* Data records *
....

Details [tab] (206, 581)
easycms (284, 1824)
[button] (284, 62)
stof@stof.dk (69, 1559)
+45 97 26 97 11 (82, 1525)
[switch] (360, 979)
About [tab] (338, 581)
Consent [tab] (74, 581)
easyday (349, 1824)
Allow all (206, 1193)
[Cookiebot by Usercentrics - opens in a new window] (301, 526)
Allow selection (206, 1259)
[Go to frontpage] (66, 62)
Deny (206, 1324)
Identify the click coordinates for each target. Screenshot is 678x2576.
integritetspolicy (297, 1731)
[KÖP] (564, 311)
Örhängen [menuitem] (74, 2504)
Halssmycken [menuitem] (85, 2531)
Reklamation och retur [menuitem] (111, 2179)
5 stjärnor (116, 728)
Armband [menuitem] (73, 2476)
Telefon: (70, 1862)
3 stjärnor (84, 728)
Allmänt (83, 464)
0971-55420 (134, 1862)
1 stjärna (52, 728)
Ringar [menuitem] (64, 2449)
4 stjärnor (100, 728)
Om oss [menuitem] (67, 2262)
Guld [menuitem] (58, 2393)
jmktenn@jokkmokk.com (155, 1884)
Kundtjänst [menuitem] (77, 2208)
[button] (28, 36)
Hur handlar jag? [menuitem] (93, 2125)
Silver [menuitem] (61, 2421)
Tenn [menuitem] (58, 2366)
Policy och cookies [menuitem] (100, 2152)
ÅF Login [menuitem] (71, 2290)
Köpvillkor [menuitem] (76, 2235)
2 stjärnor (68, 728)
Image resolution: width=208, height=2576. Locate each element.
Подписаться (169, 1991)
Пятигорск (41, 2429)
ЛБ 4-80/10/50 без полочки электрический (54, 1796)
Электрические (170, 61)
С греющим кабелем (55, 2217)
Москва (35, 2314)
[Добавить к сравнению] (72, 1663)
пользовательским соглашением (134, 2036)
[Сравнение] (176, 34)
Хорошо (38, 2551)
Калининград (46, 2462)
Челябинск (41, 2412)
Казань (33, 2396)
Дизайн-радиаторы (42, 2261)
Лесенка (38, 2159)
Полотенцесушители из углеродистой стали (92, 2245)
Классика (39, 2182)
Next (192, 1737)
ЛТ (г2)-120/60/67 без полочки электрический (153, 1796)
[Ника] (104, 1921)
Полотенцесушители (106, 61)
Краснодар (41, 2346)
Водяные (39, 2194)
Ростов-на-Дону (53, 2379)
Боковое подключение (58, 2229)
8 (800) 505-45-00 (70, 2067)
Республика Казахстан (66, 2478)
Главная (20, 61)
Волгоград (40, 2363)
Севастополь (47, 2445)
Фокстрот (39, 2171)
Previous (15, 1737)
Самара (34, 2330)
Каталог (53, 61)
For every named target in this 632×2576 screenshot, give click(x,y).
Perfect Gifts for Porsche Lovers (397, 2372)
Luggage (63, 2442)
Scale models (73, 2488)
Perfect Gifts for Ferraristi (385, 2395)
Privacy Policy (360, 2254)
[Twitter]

....

* Task to complete *
Look through the records above and please copy every line in which the string "полочки" occurs.

* Task result *
ЛБ 4-80/10/50 без полочки электрический (54, 1796)
ЛТ (г2)-120/60/67 без полочки электрический (153, 1796)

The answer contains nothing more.